La protesta degli operai Stellantis di Mirafiori
Gli operai delle carrozzerie di Mirafiori, in cassa integrazione fino al 4 novembre, sono scesi in piazza davanti alla Palazzina di corso Agnelli per un’assemblea pubblica sotto la pioggia. L’iniziativa è stata organizzata unitariamente da tutte le sigle sindacali metalmeccaniche, alla vigilia dello sciopero generale nazionale di domani, venerdì 18 ottobre, con manifestazione a Roma.
Al presidio hanno partecipato anche i cassintegrati della Lear e di altre aziende dell’indotto.
“La mobilitazione dei lavoratori di Stellantis è partita proprio da Torino il 12 aprile con il primo sciopero unitario dei sindacati per chiedere il rilancio dell’auto. C’è stata poi un’altra manifestazione sempre unitaria davanti al Comune due mesi dopo, il 12 giugno. Lo sciopero nazionale di Stellantis e dell’automotive di domani ha avuto una grande spinta dalla mobilitazione torinese” hanno ricordato i sindacati.

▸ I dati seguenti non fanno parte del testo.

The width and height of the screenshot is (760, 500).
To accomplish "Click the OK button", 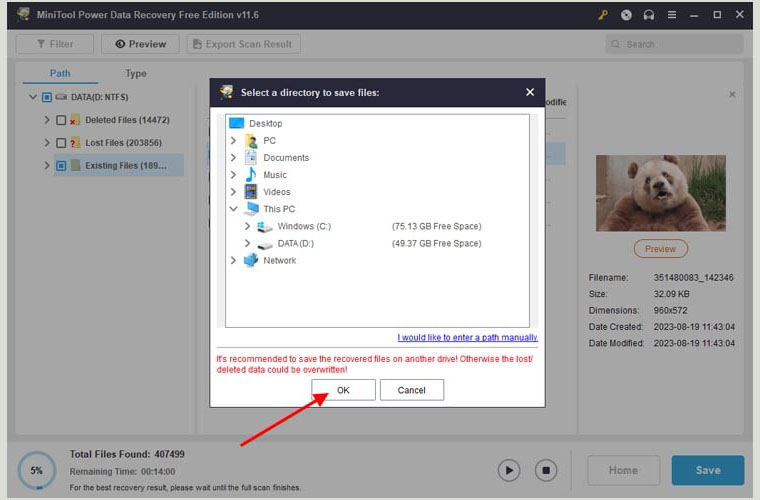I will coord(343,390).
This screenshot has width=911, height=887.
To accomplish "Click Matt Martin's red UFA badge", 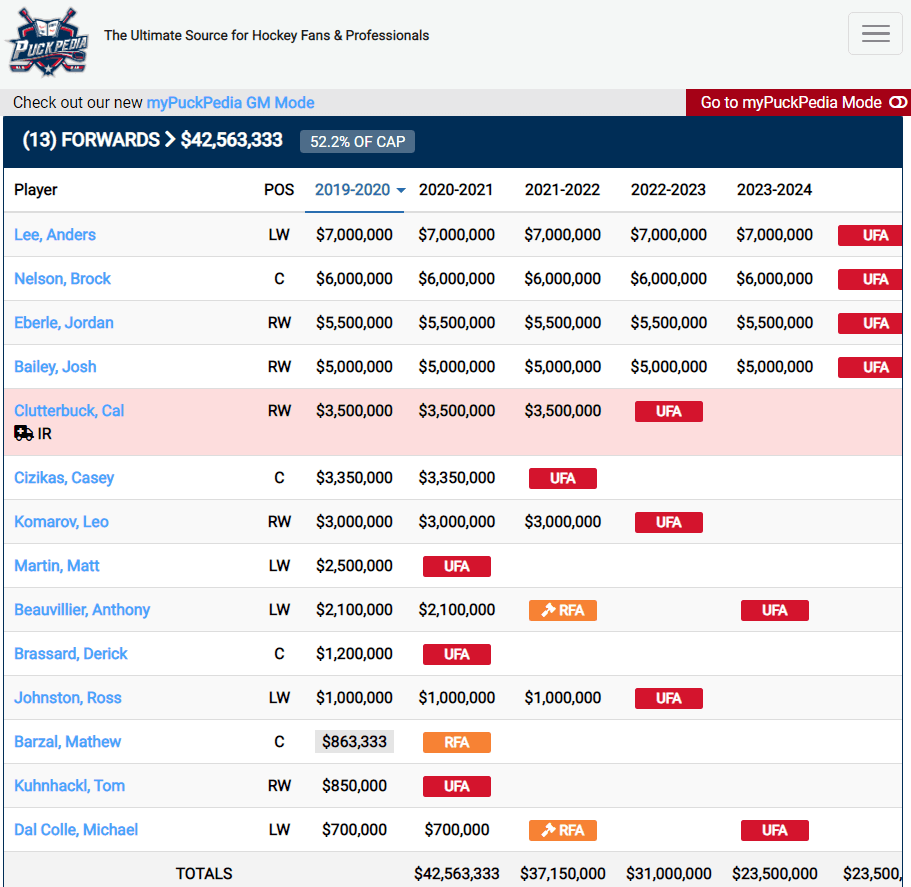I will point(456,566).
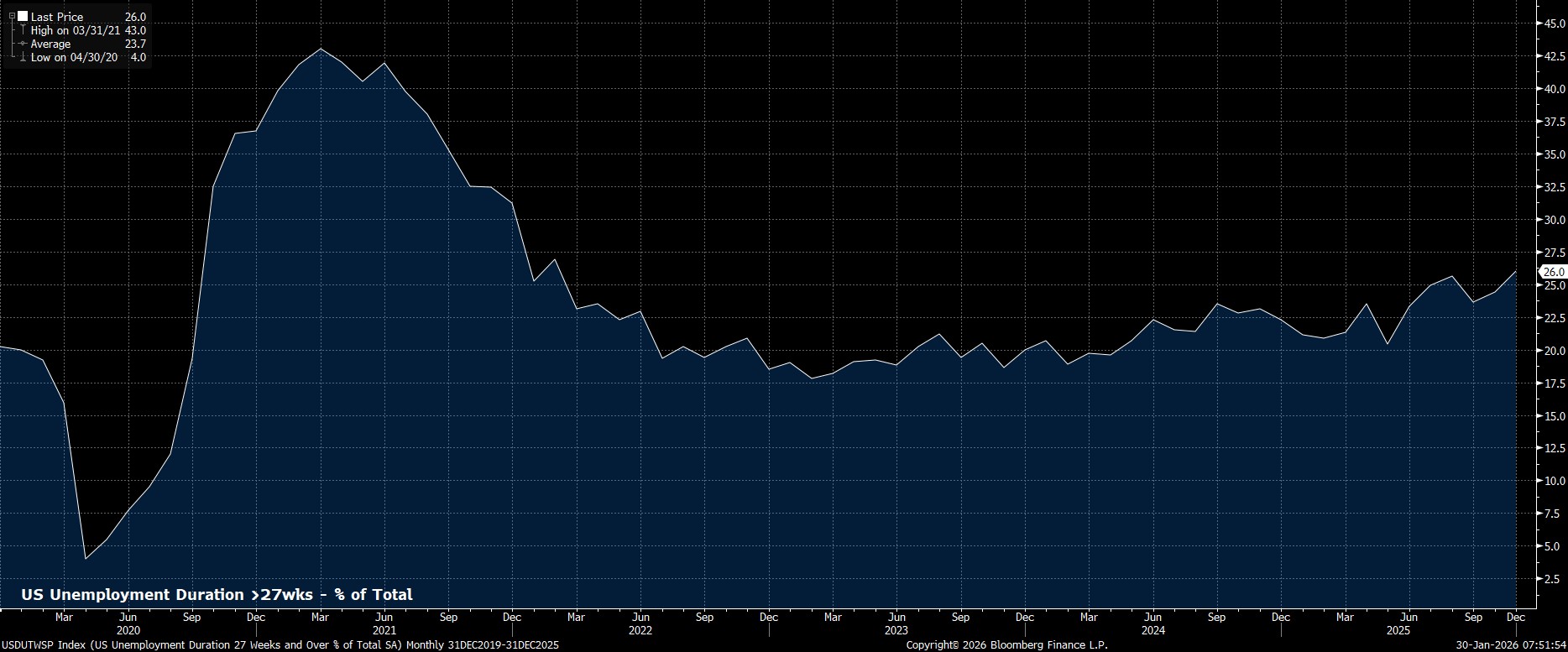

La richiesta dei sindacati: un tavolo di trattativa con Stellantis
“Vorrei che chi sta dietro le finestre dei piani alti di questa palazzina, luogo emblematico di Stellantis, ascolti questa voce. Noi non vogliamo rimanere in piazza, vogliamo che si apra un tavolo di trattativa. Non accettiamo che un’azienda come Stellantis abbandoni il confronto al ministero e si limiti a chiedere solo un sostegno economico. Ci vuole una contropartita di impegni, progetti e lavoro” ha detto Rocco Cutrì, segretario generale della Fim di Torino.
Il futuro di Stellantis e l’industria automobilistica italiana
La protesta degli operai Stellantis di Mirafiori evidenzia le profonde preoccupazioni per il futuro dell’industria automobilistica italiana. La richiesta di un tavolo di trattativa con l’azienda va ben oltre la semplice richiesta di sussidi economici. I sindacati chiedono un impegno concreto da parte di Stellantis per il rilancio della produzione e la creazione di nuovi posti di lavoro. Il futuro di Stellantis e dell’industria automobilistica italiana è in gioco, e la mobilitazione degli operai rappresenta un chiaro segnale di allarme per il governo e per l’azienda.